▶ Source text:
□ □ □

Trump’s 2 sentences on energy

Source: Kellie Lunney, E&E News reporter • Posted: Wednesday, January 31, 2018

President Trump gave only passing mention to energy and natural resources issues during his first State of the Union address last night, despite the administration’s efforts over the past year to make reversing Obama-era environmental regulations a centerpiece of its energy dominance agenda.

“I think there was like two sentences,” Senate Energy and Natural Resources Chairwoman Lisa Murkowski (R-Alaska) told E&E News after the speech.

She was right.

“We have ended the war on American energy — and we have ended the war on clean coal. We are now an exporter of energy to the world,” Trump said, adding that his administration has “eliminated more regulations in our first year than any administration in history.”

□ □ □

▶ Data section:

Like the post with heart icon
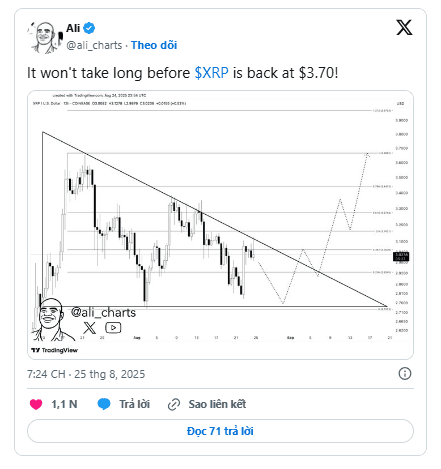The image size is (441, 469). tap(36, 404)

□ □ □

▶ Set problem:
Return the stretch of the State of the Union energy article from "Trump’s 2 sentences" through "energy dominance agenda.", copied word for word.

▶ Task solution:
Trump’s 2 sentences on energy

Source: Kellie Lunney, E&E News reporter • Posted: Wednesday, January 31, 2018

President Trump gave only passing mention to energy and natural resources issues during his first State of the Union address last night, despite the administration’s efforts over the past year to make reversing Obama-era environmental regulations a centerpiece of its energy dominance agenda.